How to complete this task: Set the pictures aside and set down only the lines from the line holding "The height and" through the end of the entries below, ends included.

(Source data)
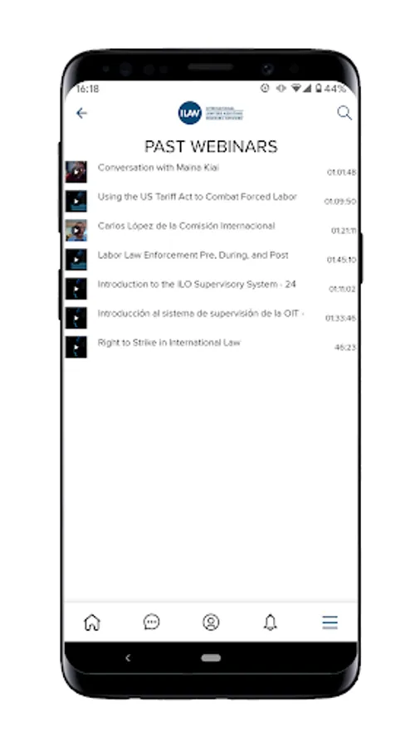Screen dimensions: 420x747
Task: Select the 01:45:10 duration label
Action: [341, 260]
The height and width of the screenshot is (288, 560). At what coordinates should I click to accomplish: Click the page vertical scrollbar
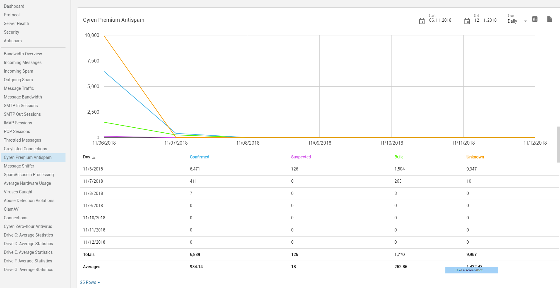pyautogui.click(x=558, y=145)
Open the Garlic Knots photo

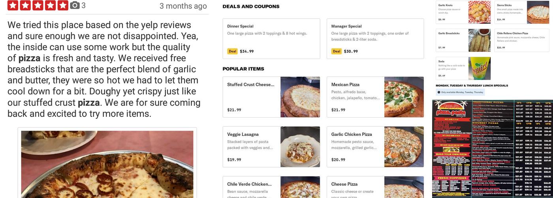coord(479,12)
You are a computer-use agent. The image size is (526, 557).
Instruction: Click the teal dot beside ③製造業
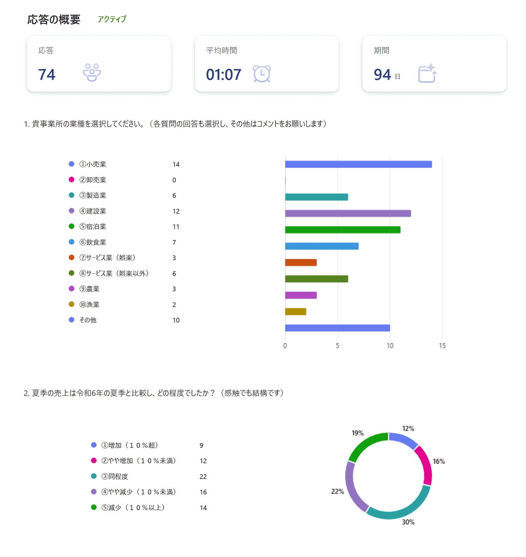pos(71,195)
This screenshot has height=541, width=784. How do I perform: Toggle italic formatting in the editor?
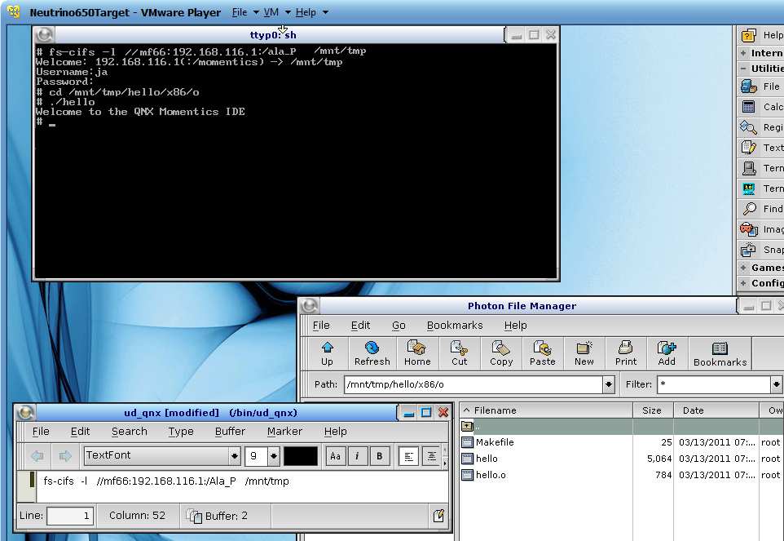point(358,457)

Result:
The height and width of the screenshot is (288, 560). At what coordinates should I click to accomplish: Click the page vertical scrollbar
pyautogui.click(x=558, y=145)
Open the Garlic Knots photo

coord(479,12)
You are a computer-use agent. The image size is (526, 557).
Instruction: Click the teal dot beside ③製造業
pos(71,195)
This screenshot has height=541, width=784. How do I perform: Toggle italic formatting in the editor?
point(358,457)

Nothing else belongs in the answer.